What the exercise asks:
Give back exactly the lines of the material below, starting with the line with "Screen dimensions: 2098x1311" and going on through the line with "Given: Open the Writing sidebar icon".

Data excerpts:
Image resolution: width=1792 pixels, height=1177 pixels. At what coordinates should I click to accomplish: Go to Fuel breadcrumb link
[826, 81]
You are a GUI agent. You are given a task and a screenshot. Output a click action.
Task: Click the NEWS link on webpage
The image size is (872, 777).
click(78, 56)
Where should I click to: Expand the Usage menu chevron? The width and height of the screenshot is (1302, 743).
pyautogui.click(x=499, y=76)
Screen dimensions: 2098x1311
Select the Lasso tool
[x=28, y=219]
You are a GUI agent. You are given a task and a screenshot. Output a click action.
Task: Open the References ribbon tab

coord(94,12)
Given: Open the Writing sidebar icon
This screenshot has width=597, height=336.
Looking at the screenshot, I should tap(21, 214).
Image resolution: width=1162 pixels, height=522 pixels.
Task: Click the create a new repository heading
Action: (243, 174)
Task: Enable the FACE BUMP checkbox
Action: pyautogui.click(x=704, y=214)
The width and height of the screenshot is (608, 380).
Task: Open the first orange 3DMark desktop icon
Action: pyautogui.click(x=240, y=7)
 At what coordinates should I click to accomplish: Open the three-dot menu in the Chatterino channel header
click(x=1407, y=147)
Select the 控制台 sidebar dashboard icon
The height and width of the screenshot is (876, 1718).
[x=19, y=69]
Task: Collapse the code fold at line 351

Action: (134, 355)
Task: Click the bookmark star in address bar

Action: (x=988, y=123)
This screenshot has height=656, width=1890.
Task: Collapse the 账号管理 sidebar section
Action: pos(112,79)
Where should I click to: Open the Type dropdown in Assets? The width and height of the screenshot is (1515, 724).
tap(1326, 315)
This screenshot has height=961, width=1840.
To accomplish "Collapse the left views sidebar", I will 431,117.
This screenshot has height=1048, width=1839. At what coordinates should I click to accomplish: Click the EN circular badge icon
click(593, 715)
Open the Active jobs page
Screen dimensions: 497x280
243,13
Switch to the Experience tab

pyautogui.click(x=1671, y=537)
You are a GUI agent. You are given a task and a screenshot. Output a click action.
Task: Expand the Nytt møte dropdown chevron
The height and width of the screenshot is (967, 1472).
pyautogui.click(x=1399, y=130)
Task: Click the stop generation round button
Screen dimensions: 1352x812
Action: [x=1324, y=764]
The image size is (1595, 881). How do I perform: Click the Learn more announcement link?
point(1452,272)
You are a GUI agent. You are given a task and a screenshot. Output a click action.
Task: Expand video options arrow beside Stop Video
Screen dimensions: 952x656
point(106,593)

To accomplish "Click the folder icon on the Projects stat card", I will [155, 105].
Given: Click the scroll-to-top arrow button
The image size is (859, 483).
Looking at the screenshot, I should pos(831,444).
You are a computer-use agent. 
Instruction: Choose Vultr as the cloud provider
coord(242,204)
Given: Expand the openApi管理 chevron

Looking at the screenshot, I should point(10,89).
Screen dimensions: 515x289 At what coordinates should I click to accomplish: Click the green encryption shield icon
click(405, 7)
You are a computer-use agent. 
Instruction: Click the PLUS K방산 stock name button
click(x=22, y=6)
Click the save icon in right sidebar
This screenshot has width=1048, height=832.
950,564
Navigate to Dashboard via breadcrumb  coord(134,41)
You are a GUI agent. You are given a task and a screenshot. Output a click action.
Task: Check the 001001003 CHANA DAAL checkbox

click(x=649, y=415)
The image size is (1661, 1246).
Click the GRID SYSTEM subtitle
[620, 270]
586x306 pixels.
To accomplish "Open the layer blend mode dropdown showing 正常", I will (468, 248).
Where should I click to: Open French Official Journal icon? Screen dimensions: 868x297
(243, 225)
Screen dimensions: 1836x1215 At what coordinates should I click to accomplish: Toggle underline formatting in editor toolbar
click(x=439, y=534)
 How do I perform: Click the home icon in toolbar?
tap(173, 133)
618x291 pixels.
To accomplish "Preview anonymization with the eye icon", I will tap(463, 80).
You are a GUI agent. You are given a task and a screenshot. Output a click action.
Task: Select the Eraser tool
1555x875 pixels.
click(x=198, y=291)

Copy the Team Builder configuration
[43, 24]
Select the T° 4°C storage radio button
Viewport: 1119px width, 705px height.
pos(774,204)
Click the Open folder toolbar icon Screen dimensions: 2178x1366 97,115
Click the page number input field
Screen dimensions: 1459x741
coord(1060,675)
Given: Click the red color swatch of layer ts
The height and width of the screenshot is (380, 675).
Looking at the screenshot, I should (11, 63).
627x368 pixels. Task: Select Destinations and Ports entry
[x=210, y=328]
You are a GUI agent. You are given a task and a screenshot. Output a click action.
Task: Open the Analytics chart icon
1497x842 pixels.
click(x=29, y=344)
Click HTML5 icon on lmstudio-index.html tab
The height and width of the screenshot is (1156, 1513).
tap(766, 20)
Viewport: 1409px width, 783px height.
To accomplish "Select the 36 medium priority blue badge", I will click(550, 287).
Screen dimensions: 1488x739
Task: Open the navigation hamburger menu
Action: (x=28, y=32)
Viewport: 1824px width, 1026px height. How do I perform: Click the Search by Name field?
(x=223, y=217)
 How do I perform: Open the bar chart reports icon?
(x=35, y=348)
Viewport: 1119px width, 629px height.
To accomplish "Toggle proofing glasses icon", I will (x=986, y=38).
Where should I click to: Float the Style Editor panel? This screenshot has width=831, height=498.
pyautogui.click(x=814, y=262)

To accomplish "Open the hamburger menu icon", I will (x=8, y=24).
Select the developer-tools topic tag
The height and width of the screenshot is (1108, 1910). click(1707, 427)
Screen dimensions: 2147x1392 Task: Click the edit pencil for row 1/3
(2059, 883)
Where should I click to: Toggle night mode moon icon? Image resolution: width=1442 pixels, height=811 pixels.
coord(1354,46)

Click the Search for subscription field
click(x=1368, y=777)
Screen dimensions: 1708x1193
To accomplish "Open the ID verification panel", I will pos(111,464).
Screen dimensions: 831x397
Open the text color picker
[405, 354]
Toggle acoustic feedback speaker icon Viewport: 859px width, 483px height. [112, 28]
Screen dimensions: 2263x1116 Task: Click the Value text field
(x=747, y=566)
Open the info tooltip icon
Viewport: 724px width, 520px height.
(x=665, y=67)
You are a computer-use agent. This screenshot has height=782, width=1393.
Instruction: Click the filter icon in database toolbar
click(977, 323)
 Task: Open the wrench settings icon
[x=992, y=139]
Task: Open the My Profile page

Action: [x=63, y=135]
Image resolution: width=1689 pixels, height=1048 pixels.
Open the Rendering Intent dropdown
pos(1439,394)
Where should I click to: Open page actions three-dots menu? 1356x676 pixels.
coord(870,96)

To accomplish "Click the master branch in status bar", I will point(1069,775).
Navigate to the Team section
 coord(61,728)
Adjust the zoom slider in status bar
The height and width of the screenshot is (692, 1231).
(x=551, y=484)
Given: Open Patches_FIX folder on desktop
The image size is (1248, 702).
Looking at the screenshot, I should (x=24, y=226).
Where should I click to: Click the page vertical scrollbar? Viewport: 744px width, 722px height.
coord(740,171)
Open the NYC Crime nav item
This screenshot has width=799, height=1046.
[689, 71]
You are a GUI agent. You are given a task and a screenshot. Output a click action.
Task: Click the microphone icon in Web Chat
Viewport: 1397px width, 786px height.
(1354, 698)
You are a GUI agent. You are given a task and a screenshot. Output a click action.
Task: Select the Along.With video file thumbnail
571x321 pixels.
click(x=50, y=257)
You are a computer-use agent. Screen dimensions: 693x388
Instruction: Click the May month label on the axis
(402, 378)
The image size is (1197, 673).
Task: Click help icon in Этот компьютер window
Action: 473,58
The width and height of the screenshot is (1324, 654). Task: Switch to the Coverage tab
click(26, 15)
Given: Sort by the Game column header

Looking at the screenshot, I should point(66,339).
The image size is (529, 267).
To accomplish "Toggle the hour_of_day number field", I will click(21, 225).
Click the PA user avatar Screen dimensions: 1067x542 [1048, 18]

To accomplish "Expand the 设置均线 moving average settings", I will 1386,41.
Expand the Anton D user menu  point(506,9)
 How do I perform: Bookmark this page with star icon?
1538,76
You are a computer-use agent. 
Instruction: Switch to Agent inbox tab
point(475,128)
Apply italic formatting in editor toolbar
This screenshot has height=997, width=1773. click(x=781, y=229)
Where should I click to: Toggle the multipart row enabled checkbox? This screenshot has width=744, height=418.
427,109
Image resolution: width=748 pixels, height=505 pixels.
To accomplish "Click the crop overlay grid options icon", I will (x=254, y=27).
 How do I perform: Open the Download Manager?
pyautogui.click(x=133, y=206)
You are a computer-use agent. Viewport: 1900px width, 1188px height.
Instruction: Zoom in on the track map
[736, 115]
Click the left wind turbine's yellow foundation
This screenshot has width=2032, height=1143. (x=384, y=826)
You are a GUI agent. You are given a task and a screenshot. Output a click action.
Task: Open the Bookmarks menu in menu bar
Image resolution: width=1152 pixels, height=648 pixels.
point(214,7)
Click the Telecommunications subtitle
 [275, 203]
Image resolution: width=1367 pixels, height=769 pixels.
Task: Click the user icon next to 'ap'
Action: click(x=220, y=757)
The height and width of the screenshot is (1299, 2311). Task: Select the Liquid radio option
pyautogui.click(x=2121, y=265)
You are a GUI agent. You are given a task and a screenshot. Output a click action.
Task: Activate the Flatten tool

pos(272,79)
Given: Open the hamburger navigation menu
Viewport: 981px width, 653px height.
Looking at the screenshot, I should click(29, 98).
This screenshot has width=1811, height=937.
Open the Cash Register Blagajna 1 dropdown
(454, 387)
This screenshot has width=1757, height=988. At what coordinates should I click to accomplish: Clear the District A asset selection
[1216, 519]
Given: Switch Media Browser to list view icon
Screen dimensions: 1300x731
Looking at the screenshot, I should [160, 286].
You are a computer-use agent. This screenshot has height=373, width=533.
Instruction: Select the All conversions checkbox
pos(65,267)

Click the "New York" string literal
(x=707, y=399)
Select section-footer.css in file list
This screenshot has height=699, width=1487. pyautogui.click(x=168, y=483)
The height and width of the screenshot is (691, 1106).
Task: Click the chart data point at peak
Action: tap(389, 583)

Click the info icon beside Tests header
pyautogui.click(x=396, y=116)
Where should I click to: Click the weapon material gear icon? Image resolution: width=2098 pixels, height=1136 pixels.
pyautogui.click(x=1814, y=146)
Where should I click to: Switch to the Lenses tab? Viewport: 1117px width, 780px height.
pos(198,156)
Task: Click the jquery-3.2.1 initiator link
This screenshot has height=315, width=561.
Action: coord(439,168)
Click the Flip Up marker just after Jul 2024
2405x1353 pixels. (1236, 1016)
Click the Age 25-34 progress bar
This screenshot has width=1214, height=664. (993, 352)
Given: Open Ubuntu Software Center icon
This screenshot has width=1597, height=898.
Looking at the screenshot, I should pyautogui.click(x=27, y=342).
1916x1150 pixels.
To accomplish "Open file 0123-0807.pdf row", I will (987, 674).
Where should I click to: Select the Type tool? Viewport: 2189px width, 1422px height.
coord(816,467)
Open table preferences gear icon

Task answer:
Screen dimensions: 2098x1311
Select the Lasso tool
[x=28, y=219]
You are a GUI agent. You are given a task and a screenshot. Output a click action.
Task: Open the References ribbon tab

coord(94,12)
Given: Open the Writing sidebar icon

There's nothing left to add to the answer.